INSTRUCTIONS FOR THE TASK
Only the lines from the one containing "Open the left letter photo attachment" through the final line of the entries below are wanted, each copied exactly.

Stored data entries
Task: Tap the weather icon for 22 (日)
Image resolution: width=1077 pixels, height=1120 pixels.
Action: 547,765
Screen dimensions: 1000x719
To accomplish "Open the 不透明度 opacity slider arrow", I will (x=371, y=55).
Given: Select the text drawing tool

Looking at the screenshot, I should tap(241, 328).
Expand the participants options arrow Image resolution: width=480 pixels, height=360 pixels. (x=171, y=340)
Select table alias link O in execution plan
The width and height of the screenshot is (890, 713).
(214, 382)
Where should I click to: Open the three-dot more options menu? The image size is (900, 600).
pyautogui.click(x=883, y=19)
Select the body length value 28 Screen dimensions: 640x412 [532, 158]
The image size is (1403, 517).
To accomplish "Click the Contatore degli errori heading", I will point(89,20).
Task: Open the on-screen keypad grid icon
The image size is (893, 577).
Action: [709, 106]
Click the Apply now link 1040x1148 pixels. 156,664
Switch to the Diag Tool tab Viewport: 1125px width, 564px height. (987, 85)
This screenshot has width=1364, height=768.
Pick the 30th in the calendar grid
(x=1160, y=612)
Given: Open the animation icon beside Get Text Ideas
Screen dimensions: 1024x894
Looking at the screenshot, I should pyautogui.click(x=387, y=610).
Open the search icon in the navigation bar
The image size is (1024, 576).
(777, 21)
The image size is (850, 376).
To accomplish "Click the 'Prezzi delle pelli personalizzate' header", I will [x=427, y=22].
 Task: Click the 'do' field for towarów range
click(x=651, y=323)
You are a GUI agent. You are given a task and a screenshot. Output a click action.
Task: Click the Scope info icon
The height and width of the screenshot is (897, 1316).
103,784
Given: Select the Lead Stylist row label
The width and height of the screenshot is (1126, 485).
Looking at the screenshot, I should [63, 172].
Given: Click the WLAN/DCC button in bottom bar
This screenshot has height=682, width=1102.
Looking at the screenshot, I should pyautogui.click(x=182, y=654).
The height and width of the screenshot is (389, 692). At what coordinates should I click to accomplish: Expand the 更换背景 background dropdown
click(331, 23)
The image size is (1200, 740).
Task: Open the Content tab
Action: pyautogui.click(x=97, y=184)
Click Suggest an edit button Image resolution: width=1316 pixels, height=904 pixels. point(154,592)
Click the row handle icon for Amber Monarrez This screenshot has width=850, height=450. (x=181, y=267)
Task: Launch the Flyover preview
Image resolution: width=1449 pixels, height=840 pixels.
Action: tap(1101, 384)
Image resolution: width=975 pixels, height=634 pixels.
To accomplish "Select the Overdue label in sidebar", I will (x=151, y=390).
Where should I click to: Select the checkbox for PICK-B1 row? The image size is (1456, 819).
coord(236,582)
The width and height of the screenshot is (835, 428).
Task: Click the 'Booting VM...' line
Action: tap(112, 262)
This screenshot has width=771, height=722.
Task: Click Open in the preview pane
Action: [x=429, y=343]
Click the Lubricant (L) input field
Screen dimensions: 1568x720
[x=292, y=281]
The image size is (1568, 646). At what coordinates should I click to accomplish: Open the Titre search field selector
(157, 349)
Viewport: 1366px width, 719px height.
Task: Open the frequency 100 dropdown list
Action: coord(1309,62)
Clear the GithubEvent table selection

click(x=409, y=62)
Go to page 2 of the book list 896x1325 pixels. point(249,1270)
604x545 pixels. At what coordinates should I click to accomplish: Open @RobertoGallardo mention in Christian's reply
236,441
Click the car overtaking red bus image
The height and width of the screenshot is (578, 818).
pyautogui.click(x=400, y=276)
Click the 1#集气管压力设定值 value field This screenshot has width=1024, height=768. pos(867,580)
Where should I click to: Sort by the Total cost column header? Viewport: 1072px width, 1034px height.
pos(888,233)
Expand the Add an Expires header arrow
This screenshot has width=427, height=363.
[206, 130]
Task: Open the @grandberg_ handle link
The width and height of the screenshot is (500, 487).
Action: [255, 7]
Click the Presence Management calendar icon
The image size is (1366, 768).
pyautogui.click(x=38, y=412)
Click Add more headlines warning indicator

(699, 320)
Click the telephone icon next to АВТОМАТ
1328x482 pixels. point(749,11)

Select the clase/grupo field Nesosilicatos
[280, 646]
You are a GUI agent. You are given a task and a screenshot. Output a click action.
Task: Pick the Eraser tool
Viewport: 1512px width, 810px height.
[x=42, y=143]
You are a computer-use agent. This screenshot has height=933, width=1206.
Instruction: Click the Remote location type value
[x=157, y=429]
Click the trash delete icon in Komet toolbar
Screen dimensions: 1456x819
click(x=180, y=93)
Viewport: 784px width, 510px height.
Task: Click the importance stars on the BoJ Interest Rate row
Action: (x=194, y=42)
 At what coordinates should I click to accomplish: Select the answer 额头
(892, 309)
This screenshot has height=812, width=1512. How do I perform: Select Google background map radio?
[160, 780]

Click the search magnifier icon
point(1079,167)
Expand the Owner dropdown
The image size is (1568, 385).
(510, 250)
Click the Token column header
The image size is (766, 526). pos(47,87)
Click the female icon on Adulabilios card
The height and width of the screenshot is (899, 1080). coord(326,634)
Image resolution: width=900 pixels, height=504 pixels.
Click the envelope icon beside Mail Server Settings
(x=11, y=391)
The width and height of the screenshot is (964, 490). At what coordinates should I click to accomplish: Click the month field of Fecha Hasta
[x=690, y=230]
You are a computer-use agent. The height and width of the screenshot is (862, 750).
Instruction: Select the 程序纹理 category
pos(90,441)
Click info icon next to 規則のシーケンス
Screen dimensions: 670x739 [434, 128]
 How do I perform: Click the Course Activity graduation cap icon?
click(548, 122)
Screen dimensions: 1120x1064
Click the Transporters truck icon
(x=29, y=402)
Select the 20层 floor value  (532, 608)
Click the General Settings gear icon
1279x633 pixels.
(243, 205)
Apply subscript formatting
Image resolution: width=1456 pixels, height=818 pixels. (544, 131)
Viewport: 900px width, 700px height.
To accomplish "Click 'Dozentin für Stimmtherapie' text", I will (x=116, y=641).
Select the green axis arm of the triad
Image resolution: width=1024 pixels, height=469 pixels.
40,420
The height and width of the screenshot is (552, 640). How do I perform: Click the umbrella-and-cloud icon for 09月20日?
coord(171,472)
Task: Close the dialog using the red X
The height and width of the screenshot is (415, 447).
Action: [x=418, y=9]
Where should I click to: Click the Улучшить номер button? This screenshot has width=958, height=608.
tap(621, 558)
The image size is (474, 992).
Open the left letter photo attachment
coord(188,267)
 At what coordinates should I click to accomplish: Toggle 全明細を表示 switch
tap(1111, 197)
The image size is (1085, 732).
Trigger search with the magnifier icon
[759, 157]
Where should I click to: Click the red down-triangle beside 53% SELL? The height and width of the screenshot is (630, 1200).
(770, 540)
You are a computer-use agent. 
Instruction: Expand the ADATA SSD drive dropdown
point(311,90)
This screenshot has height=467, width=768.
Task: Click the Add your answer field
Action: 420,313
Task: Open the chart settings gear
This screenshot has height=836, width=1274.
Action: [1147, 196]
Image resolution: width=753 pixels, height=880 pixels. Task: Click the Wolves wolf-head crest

RESULT OF THE EXERCISE
Open the left letter photo attachment
coord(188,267)
 At what coordinates should I click to accomplish: Toggle 全明細を表示 switch
tap(1111, 197)
The image size is (1085, 732).
Trigger search with the magnifier icon
[759, 157]
Where should I click to: Click the red down-triangle beside 53% SELL? The height and width of the screenshot is (630, 1200).
(770, 540)
You are a computer-use agent. 
Instruction: Expand the ADATA SSD drive dropdown
point(311,90)
This screenshot has height=467, width=768.
Task: Click the Add your answer field
Action: 420,313
Task: Open the chart settings gear
This screenshot has height=836, width=1274.
Action: [1147, 196]
Image resolution: width=753 pixels, height=880 pixels. Task: Click the Wolves wolf-head crest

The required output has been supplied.